I suspect to be ill with one of those illnesses that are called incurable and just progress in time. I am not a nutcase, not a hypochondriac, the medical visit is scheduled soon, but I know already...
I have never felt good about Allopathic medicine and came to Avp last year, because the idea of a doctor seeing a suffering human being in you instead of an illness to be treated or discarded was very appealing. I took my time to metabolize the six weeks' experience at AVP and somehow today I can't help feeling that I was again a piece of an assembly line, in a different way from the classic experience with allopathic doctor/hospital, but still a piece of an assembly line… I enjoyed my time, and it was a new experience I wanted to have, yet there were small pieces here and there that were not quite matching.

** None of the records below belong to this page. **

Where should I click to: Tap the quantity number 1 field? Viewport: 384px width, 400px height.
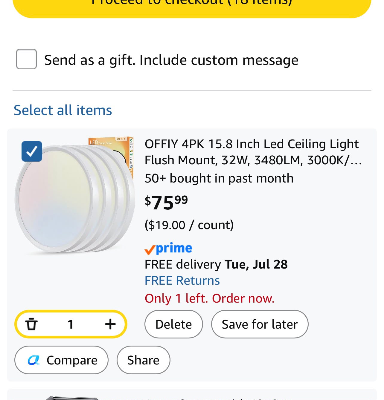point(71,324)
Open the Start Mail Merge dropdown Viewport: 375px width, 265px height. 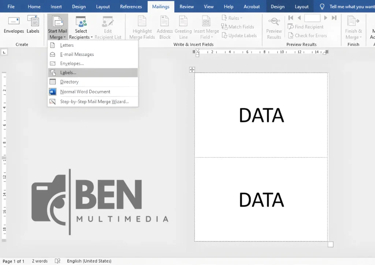[x=57, y=37]
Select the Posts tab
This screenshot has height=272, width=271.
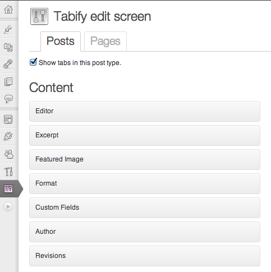tap(61, 42)
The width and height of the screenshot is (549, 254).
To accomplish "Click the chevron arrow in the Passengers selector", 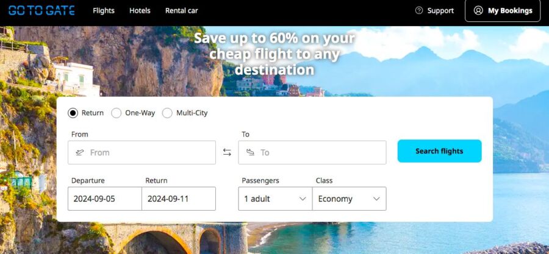I will (x=303, y=199).
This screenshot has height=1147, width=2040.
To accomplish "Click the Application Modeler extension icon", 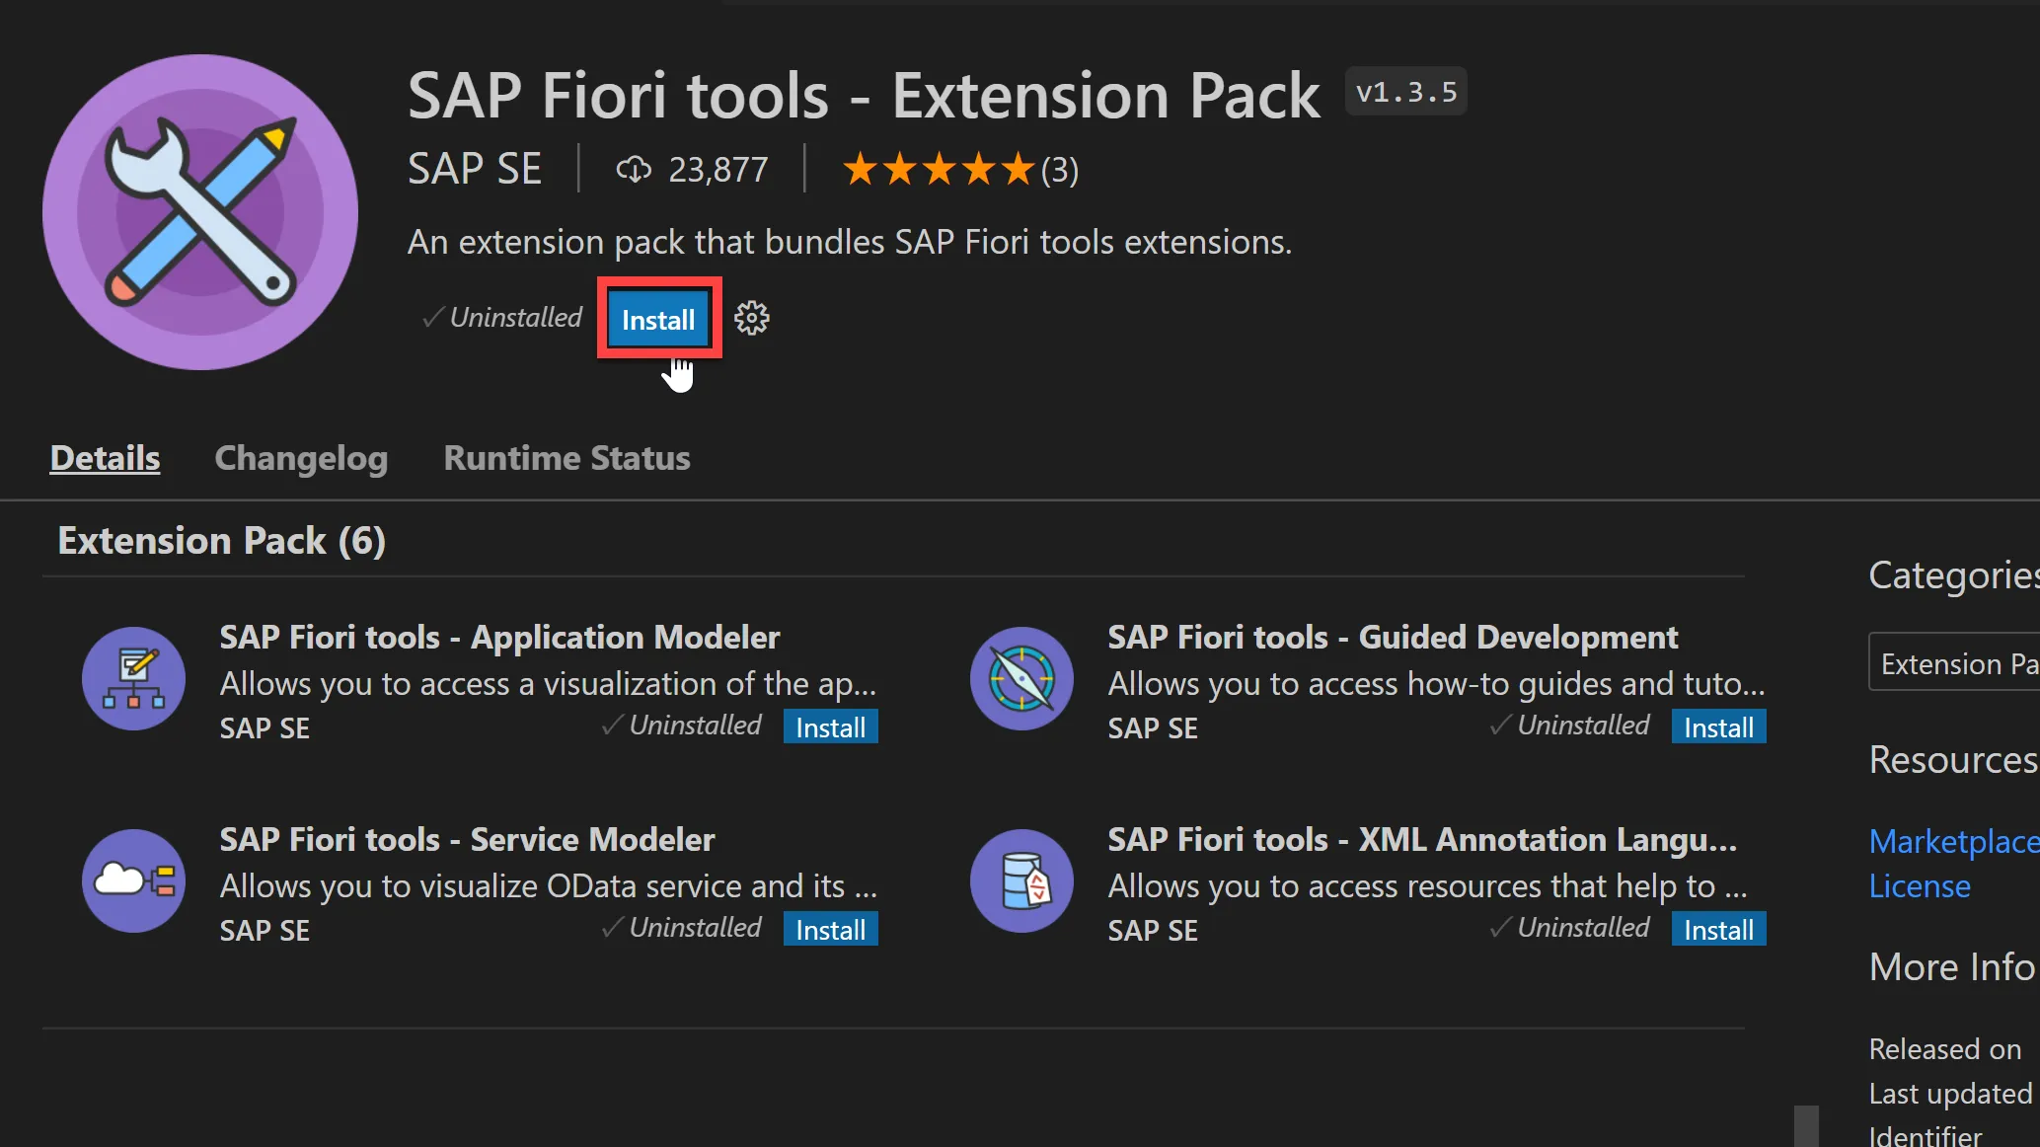I will [133, 679].
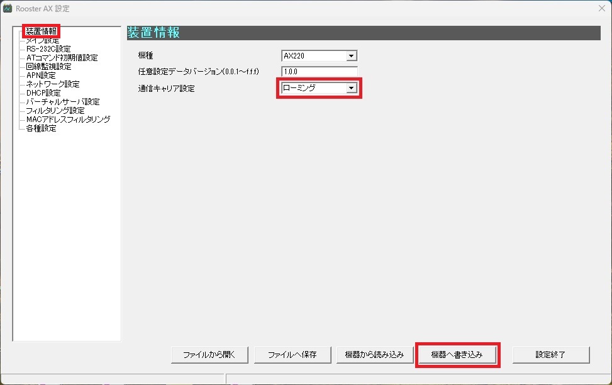Open メイン設定 tree item
The width and height of the screenshot is (612, 385).
43,40
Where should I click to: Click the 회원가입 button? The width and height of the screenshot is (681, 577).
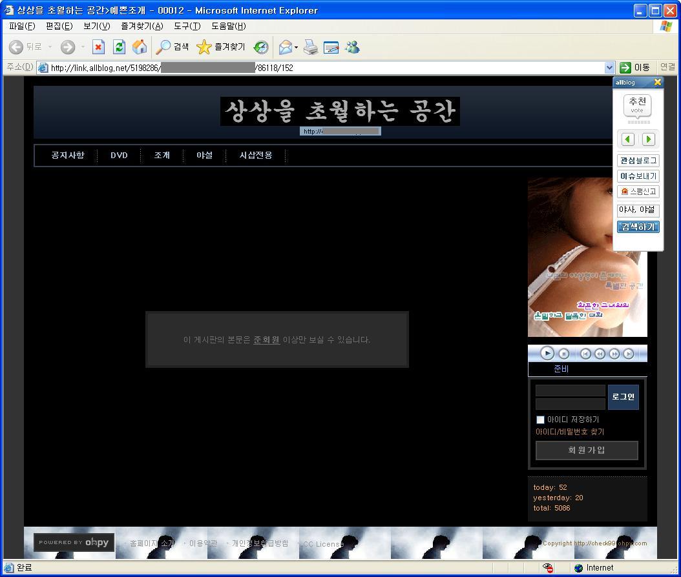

I wanted to ask you if you had ayurvedic experience in other hospitals in India and if it is not a very invading question, why do you keep coming to AVP (I know that you consider Dr. Rv… an authority in ayurveda; we have talked superficially about this before) and not feel tempted or maybe tempted to try another hospital
Dear I…,
I always welcome hearing from you, your questions are deepening, rich, and in essence simple, which are the real questions. They also help me.

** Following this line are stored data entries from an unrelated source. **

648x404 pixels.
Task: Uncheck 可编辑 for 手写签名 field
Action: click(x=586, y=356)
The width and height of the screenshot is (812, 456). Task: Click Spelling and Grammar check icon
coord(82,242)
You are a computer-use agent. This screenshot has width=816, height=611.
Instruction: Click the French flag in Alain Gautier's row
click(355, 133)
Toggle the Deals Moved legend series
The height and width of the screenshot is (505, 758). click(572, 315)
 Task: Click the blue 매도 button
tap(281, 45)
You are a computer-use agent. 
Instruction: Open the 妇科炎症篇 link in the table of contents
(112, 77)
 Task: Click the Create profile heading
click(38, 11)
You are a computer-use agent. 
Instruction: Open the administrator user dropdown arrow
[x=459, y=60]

Dr. Rv… I trust within the level of my present understanding, but I cannot say he is an authority on Ayurveda - can there truly be such a one? If I had the wherewithal I would search more intensely than I have over the years, though I have sought from many in different countries.
I have returned here for the third time for as yet I have not found another place or human being of high degree with experience and understanding, that is not to say that I have ceased from searching, the feeling remains to continue questioning, ever deeper, but where to go from here?
The Yoga Therapy I have found helpful but here too the same applies, there is a tendency for the sacred to be made profane, a kiss to become mechanical, a vocation to become an assembly line business, you are sensitive to all this, thus the tears of suffering.
I am in the wonder of not knowing, but 'know' in my heart that I need help, maybe it would not be remiss of me to call it divine help, an essential need.
The content of your email I find achingly pure, so follow your intuition, try other places, I can but encourage you to keep searching, maintain a vertical direction in the midst of time and tribulations horizontal.